## Goal
Rewrite the items that start with the line containing "You are a computer-use" and end with the line containing "tap(407, 964)", changing "previous" to "next" and keeping everything else the same. Give only those lines, without the pictures.

## Data section
——

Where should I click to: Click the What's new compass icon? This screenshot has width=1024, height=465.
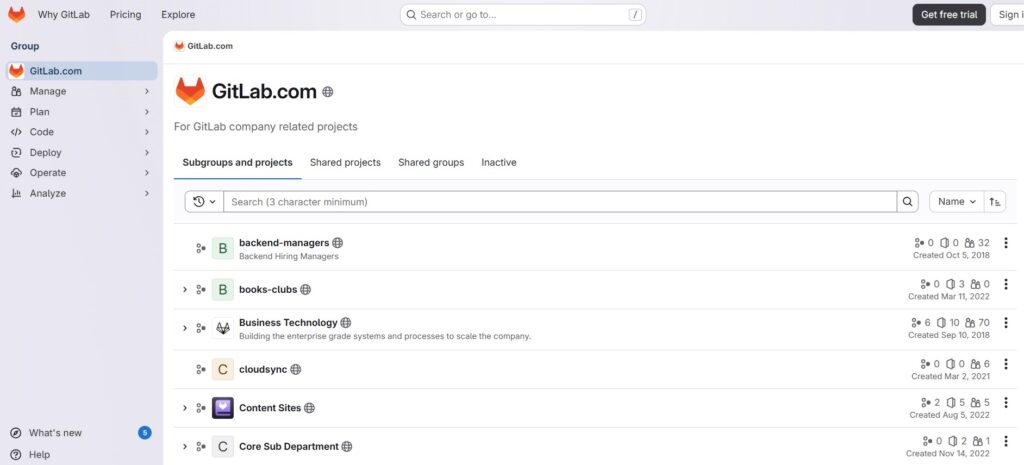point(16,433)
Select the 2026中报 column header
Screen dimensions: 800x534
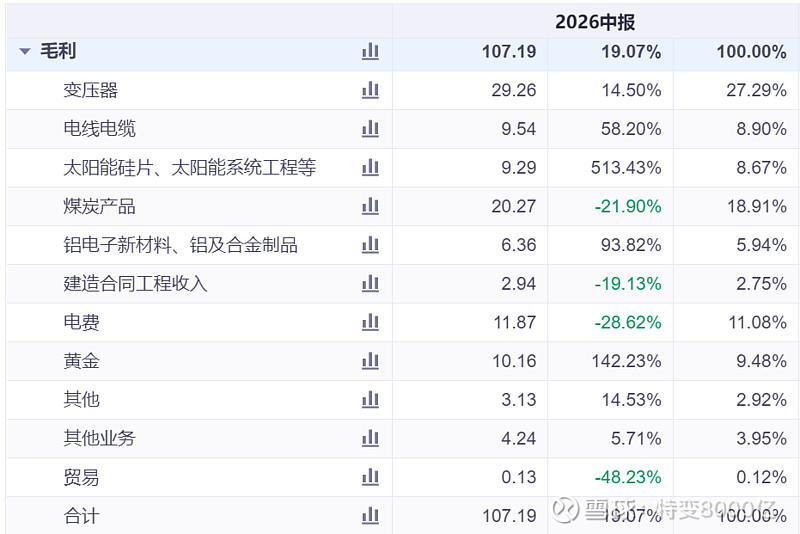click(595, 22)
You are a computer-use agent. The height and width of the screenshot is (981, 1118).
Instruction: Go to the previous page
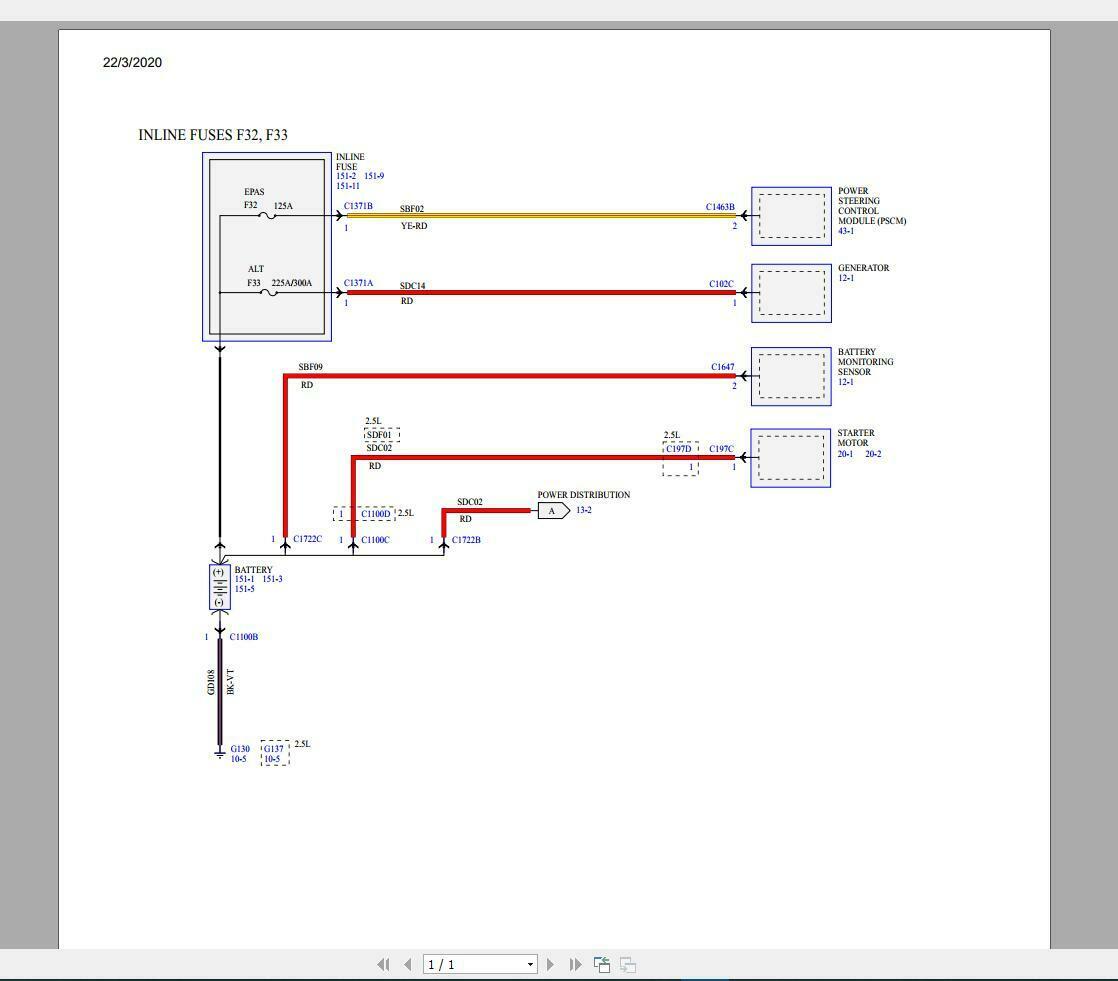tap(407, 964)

——

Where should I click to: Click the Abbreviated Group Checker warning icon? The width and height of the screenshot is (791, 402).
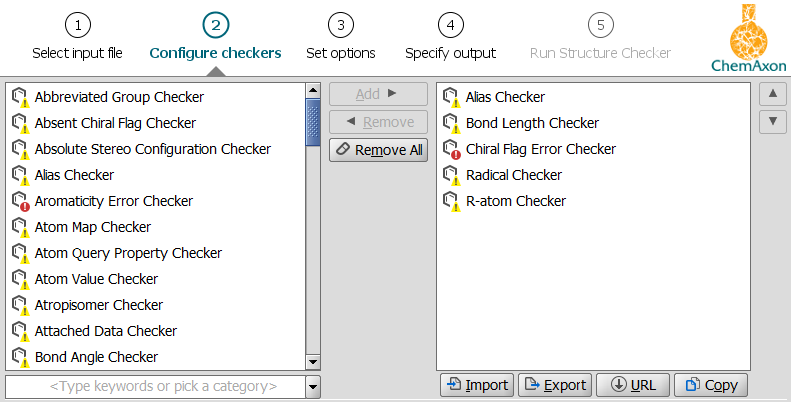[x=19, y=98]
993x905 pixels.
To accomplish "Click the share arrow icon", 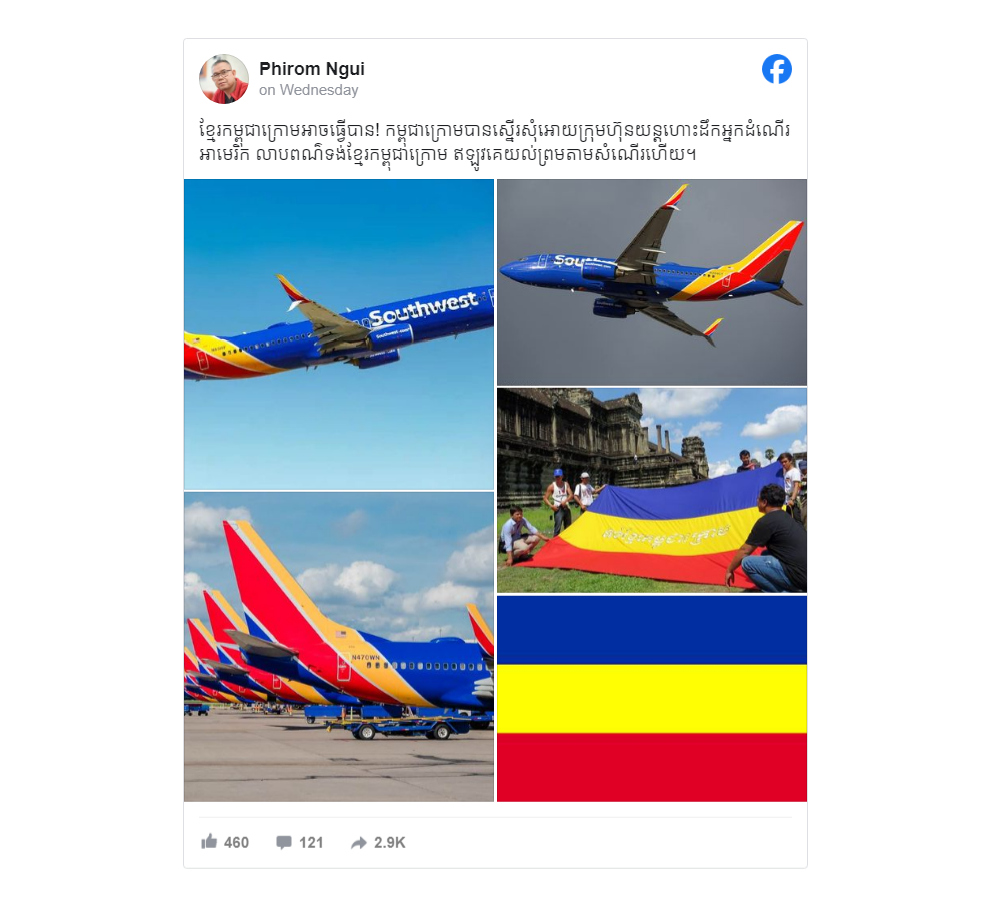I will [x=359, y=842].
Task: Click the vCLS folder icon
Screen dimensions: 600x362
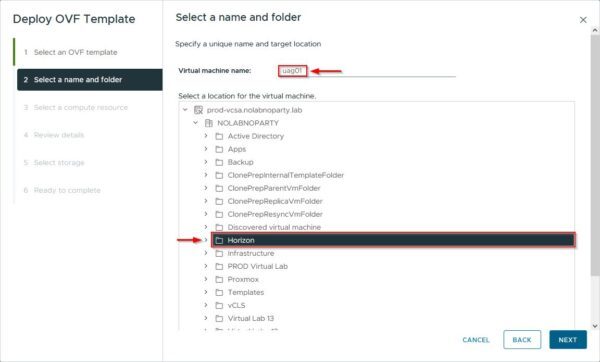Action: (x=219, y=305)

——

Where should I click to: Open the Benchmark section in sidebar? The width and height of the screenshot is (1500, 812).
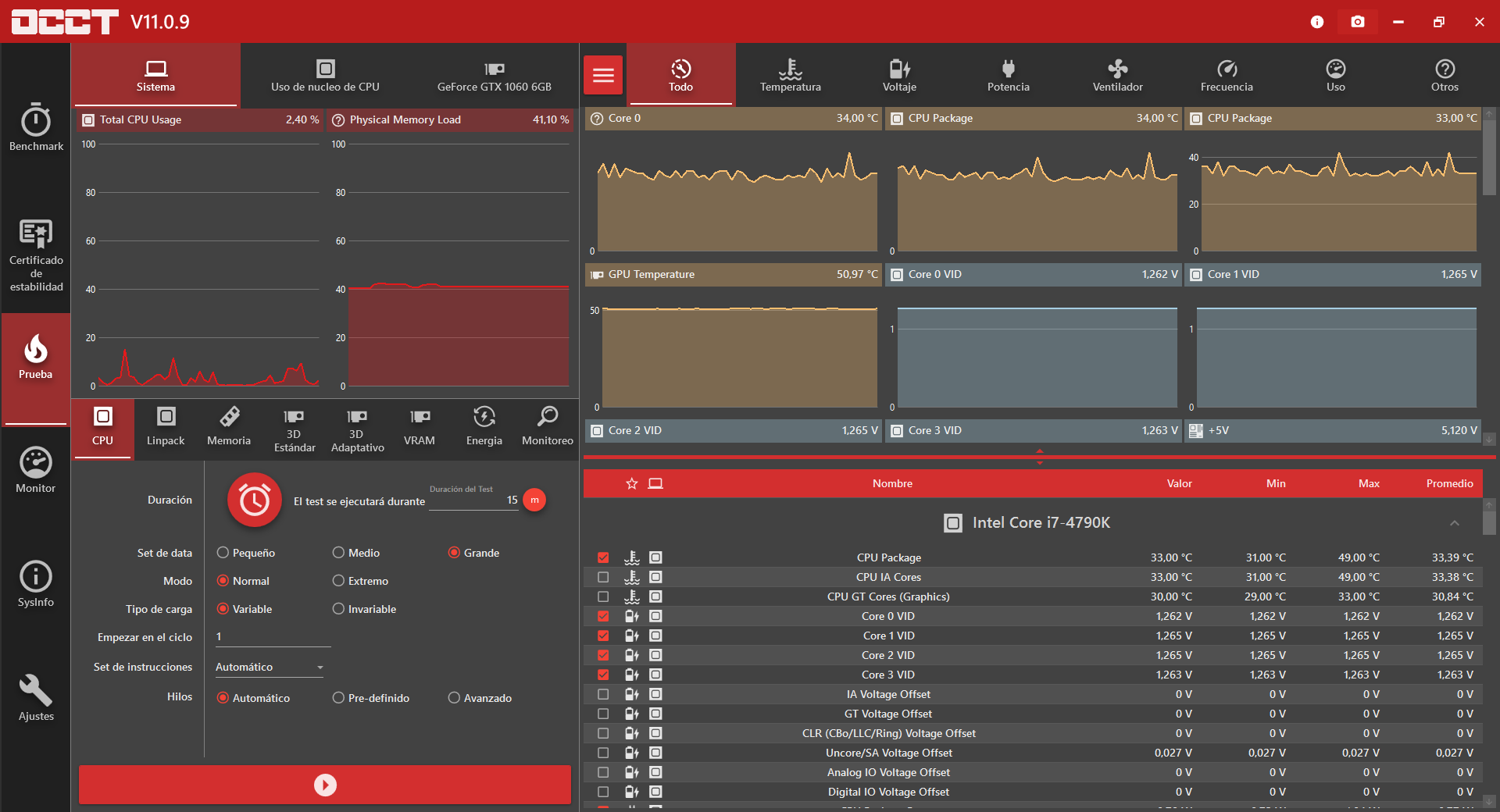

——

## Response to the task
You are a computer-use agent. The height and width of the screenshot is (981, 1118).
Instruction: Go to the next page
tap(407, 964)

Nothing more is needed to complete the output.